In practice, the biggest challenge with Application Insights is the volume of telemetry. In a microservices deployment with 50 services, a 100 requests per second baseline can produce over 200,000 events per day. If you enable all dependency traces, the ingestion cost can exceed $200 per month, and the query latency will increase because the data set grows. We usually gate the level of detail by using sampling at 10% or 5% for production traffic, while keeping full detail on a staging environment. Sampling is configured in the SDK and can be tuned per environment; the trade‑off is that you lose the ability to see rare error patterns in the sampled data.

Another pitfall is the default retention period. Log Analytics keeps data for 30 days by default, but many compliance regimes require 90 or 365 days. Extending retention to 90 days adds roughly 20% to the storage cost, and to 365 days the cost can double. We mitigate this by creating separate workspaces for production and dev, and using the 'archive' feature to move older data to cheaper blob storage via the Data Export API. In production, we keep the first 90 days in the primary workspace for quick queries, then export the rest to a cold tier.

When you start wiring diagnostics from AKS, you’ll notice that the kube‑audit logs are the most verbose. A single node can generate 10 MB of audit logs per hour if you keep the default verbosity. We usually drop the 'watch' and 'list' verbs for non‑critical resources, and enable only 'create', 'update', and 'delete' for RBAC changes. This reduces the log volume by 70% and keeps the ingestion cost manageable. On the other hand, if you need to debug a security incident, you temporarily lift the filter and capture the full audit stream for a few hours.

The Application Map feature in Application Insights visualizes the connections between your services based on the telemetry it collects. Beyond that, availability tests, which are HTTP ping tests run from multiple Azure regions, allow you to monitor your application's endpoint availability from the outside.

Every Azure resource has the ability to emit diagnostic logs and metrics. You can send these directly to a Log Analytics Workspace using diagnostic settings. For example, enabling these settings on AKS can capture kube‑audit and cluster‑autoscaler logs, while for Azure SQL, you can collect query performance and blocking information.

Similarly, Azure Front Door can send access logs and health probe logs to Log Analytics. The baseline for a well‑configured Azure environment is to have diagnostic settings enabled on all critical resources and to configure data retention to meet any compliance needs.

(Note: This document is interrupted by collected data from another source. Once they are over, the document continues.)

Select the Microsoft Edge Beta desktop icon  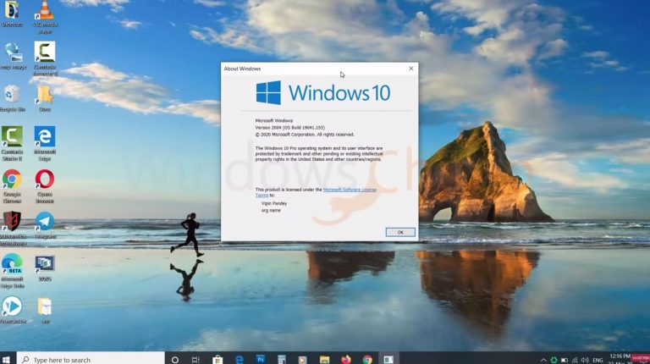(13, 271)
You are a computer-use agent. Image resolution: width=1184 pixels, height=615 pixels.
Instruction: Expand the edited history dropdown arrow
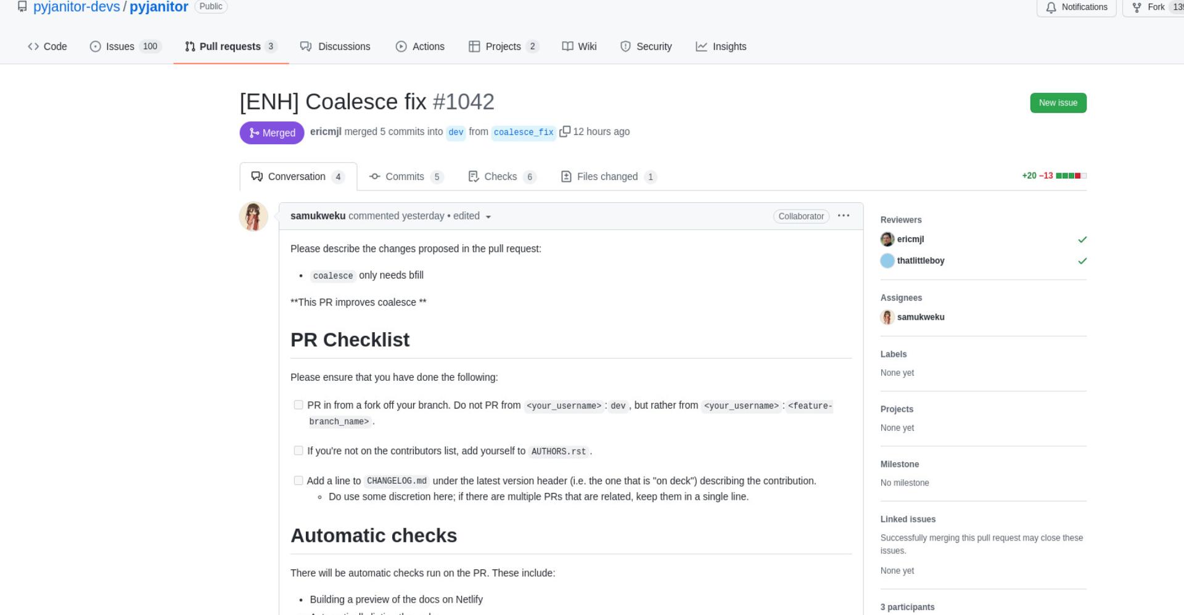(x=488, y=217)
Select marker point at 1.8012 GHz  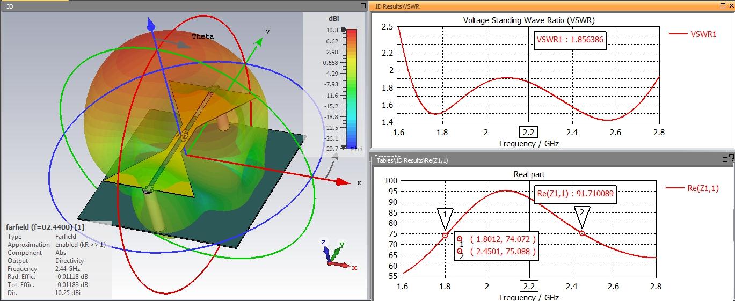[x=445, y=235]
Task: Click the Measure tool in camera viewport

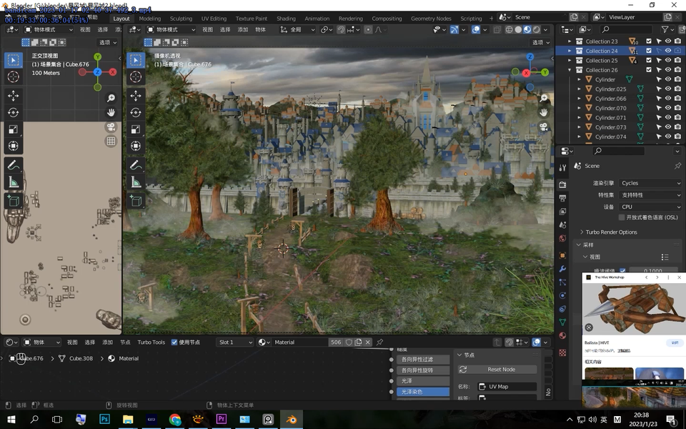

Azure Monitor alerts can be configured to trigger based on metric thresholds, the results of log queries, or specific resource health events. Action groups define what happens when an alert fires, such as sending an email, invoking a webhook, calling a Logic App for automated remediation, or creating an incident in an ITSM tool.

While static metric alerts are straightforward, they can be problematic during normal workload fluctuations. Dynamic thresholds, which use machine learning to adapt alert thresholds based on historical patterns, are much better at reducing false positives caused by expected traffic spikes.